▶
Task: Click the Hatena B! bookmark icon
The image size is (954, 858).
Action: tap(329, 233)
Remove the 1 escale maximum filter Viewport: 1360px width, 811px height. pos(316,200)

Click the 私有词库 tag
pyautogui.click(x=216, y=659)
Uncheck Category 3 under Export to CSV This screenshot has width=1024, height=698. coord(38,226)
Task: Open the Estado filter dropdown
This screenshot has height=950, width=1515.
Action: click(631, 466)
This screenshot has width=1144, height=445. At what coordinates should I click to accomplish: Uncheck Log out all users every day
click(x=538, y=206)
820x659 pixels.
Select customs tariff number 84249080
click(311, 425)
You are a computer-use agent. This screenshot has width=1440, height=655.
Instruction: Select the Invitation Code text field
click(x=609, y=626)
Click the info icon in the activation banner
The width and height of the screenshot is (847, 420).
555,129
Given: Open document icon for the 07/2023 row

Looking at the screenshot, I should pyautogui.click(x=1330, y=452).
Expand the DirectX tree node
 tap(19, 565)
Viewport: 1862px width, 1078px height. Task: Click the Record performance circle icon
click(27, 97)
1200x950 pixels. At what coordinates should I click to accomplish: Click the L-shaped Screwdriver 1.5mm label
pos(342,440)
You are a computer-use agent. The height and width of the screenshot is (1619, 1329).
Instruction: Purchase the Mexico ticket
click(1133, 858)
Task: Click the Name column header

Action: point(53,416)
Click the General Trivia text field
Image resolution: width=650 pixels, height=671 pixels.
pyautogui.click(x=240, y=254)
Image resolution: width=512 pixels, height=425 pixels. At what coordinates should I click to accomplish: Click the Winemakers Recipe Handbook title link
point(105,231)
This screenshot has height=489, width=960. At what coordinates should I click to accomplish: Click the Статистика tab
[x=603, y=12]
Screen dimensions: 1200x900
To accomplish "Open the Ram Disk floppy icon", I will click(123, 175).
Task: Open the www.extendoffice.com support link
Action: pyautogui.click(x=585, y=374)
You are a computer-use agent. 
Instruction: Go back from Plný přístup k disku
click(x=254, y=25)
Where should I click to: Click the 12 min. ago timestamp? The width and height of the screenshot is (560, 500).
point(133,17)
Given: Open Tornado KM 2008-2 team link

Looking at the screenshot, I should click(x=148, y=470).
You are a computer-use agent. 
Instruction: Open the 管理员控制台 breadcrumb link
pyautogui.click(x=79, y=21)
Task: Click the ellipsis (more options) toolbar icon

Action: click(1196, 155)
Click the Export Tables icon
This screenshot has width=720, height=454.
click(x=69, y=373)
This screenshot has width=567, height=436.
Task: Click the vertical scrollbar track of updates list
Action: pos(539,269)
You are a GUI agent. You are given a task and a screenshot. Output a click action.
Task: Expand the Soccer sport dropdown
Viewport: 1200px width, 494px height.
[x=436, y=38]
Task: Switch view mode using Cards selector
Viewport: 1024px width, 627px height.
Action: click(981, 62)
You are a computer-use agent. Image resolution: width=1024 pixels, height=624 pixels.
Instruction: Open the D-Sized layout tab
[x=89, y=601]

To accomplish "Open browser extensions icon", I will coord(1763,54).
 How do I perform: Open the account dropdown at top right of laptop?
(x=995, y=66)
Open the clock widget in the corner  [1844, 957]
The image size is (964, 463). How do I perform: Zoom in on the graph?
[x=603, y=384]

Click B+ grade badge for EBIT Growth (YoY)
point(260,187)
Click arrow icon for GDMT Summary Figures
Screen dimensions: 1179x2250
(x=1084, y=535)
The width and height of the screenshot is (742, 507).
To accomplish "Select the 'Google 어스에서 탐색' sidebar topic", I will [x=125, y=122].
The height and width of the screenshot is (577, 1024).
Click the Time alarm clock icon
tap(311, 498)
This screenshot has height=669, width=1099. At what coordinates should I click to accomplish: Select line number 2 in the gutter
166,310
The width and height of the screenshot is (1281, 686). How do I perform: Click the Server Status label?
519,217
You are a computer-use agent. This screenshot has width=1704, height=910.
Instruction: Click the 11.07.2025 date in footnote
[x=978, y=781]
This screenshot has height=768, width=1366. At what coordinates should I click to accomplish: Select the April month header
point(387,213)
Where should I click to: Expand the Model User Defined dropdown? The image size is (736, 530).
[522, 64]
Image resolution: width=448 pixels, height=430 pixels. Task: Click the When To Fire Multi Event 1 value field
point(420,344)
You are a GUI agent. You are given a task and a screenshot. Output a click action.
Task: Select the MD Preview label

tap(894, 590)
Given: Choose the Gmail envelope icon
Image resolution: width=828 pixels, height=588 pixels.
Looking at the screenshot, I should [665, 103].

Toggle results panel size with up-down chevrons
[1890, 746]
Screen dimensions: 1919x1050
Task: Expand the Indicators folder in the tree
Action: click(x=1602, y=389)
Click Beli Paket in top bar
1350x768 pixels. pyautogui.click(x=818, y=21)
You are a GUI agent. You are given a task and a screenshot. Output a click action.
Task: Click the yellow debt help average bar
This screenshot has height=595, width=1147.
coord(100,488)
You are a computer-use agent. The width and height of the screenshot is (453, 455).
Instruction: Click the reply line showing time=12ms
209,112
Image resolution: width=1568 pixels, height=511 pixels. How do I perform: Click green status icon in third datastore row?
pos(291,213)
◀
> [What the task requires]: Copy all of the listing above exactly, please.

> [Answer area]:
Task: Click the Hatena B! bookmark icon
The image size is (954, 858).
Action: tap(329, 233)
Remove the 1 escale maximum filter Viewport: 1360px width, 811px height. pos(316,200)

Click the 私有词库 tag
pyautogui.click(x=216, y=659)
Uncheck Category 3 under Export to CSV This screenshot has width=1024, height=698. coord(38,226)
Task: Open the Estado filter dropdown
This screenshot has height=950, width=1515.
Action: click(631, 466)
This screenshot has width=1144, height=445. At what coordinates should I click to accomplish: Uncheck Log out all users every day
click(x=538, y=206)
820x659 pixels.
Select customs tariff number 84249080
click(311, 425)
You are a computer-use agent. This screenshot has width=1440, height=655.
Instruction: Select the Invitation Code text field
click(x=609, y=626)
Click the info icon in the activation banner
The width and height of the screenshot is (847, 420).
555,129
Given: Open document icon for the 07/2023 row

Looking at the screenshot, I should pyautogui.click(x=1330, y=452).
Expand the DirectX tree node
 tap(19, 565)
Viewport: 1862px width, 1078px height. Task: Click the Record performance circle icon
click(27, 97)
1200x950 pixels. At what coordinates should I click to accomplish: Click the L-shaped Screwdriver 1.5mm label
pos(342,440)
You are a computer-use agent. The height and width of the screenshot is (1619, 1329).
Instruction: Purchase the Mexico ticket
click(1133, 858)
Task: Click the Name column header

Action: point(53,416)
Click the General Trivia text field
Image resolution: width=650 pixels, height=671 pixels.
pyautogui.click(x=240, y=254)
Image resolution: width=512 pixels, height=425 pixels. At what coordinates should I click to accomplish: Click the Winemakers Recipe Handbook title link
point(105,231)
This screenshot has height=489, width=960. At what coordinates should I click to accomplish: Click the Статистика tab
[x=603, y=12]
Screen dimensions: 1200x900
To accomplish "Open the Ram Disk floppy icon", I will click(123, 175).
Task: Open the www.extendoffice.com support link
Action: pyautogui.click(x=585, y=374)
You are a computer-use agent. 
Instruction: Go back from Plný přístup k disku
click(x=254, y=25)
Where should I click to: Click the 12 min. ago timestamp? The width and height of the screenshot is (560, 500).
point(133,17)
Given: Open Tornado KM 2008-2 team link

Looking at the screenshot, I should click(x=148, y=470).
You are a computer-use agent. 
Instruction: Open the 管理员控制台 breadcrumb link
pyautogui.click(x=79, y=21)
Task: Click the ellipsis (more options) toolbar icon

Action: click(1196, 155)
Click the Export Tables icon
This screenshot has width=720, height=454.
click(x=69, y=373)
This screenshot has width=567, height=436.
Task: Click the vertical scrollbar track of updates list
Action: pos(539,269)
You are a GUI agent. You are given a task and a screenshot. Output a click action.
Task: Expand the Soccer sport dropdown
Viewport: 1200px width, 494px height.
[x=436, y=38]
Task: Switch view mode using Cards selector
Viewport: 1024px width, 627px height.
Action: click(981, 62)
You are a computer-use agent. Image resolution: width=1024 pixels, height=624 pixels.
Instruction: Open the D-Sized layout tab
[x=89, y=601]

To accomplish "Open browser extensions icon", I will coord(1763,54).
 How do I perform: Open the account dropdown at top right of laptop?
(x=995, y=66)
Open the clock widget in the corner  [1844, 957]
The image size is (964, 463). How do I perform: Zoom in on the graph?
[x=603, y=384]

Click B+ grade badge for EBIT Growth (YoY)
point(260,187)
Click arrow icon for GDMT Summary Figures
Screen dimensions: 1179x2250
(x=1084, y=535)
The width and height of the screenshot is (742, 507).
To accomplish "Select the 'Google 어스에서 탐색' sidebar topic", I will [x=125, y=122].
The height and width of the screenshot is (577, 1024).
Click the Time alarm clock icon
tap(311, 498)
This screenshot has height=669, width=1099. At what coordinates should I click to accomplish: Select line number 2 in the gutter
166,310
The width and height of the screenshot is (1281, 686). How do I perform: Click the Server Status label?
519,217
You are a computer-use agent. This screenshot has width=1704, height=910.
Instruction: Click the 11.07.2025 date in footnote
[x=978, y=781]
This screenshot has height=768, width=1366. At what coordinates should I click to accomplish: Select the April month header
point(387,213)
Where should I click to: Expand the Model User Defined dropdown? The image size is (736, 530).
[522, 64]
Image resolution: width=448 pixels, height=430 pixels. Task: Click the When To Fire Multi Event 1 value field
point(420,344)
You are a GUI agent. You are given a task and a screenshot. Output a click action.
Task: Select the MD Preview label

tap(894, 590)
Given: Choose the Gmail envelope icon
Image resolution: width=828 pixels, height=588 pixels.
Looking at the screenshot, I should [665, 103].

Toggle results panel size with up-down chevrons
[1890, 746]
Screen dimensions: 1919x1050
Task: Expand the Indicators folder in the tree
Action: click(x=1602, y=389)
Click Beli Paket in top bar
1350x768 pixels. pyautogui.click(x=818, y=21)
You are a GUI agent. You are given a task and a screenshot. Output a click action.
Task: Click the yellow debt help average bar
This screenshot has height=595, width=1147.
coord(100,488)
You are a computer-use agent. The width and height of the screenshot is (453, 455).
Instruction: Click the reply line showing time=12ms
209,112
Image resolution: width=1568 pixels, height=511 pixels. How do I perform: Click green status icon in third datastore row?
pos(291,213)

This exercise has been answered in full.